TASK TO COMPLETE:
Can you pull every line of text out of the data below, copying each one word for word and leaving out the pictures?

RECORDED DATA:
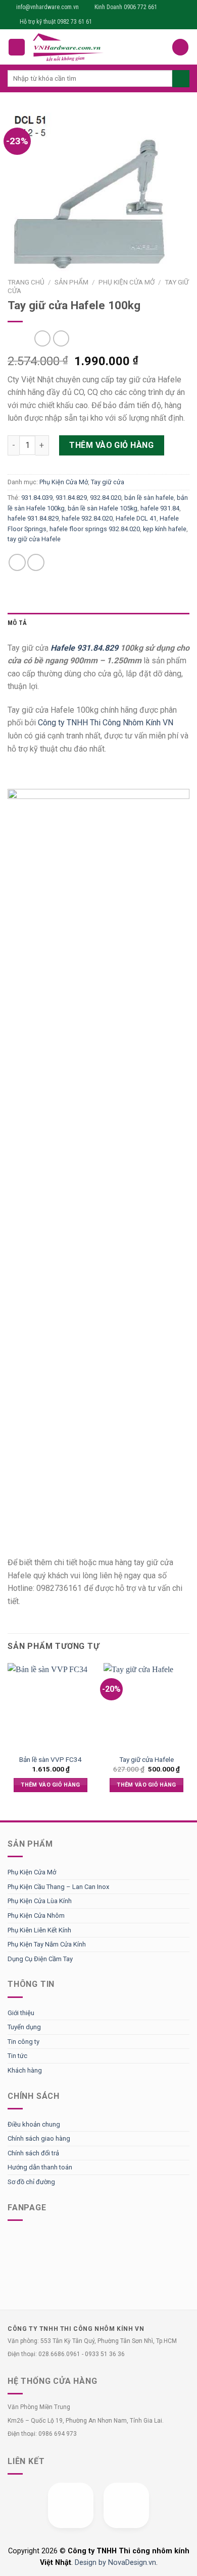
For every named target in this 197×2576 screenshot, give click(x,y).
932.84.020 (105, 497)
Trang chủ (26, 282)
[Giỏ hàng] (180, 47)
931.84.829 (71, 497)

TASK SOLUTION:
For every named target in this 197×2576 screenshot, give click(x,y).
932.84.020 (105, 497)
Trang chủ (26, 282)
[Giỏ hàng] (180, 47)
931.84.829 (71, 497)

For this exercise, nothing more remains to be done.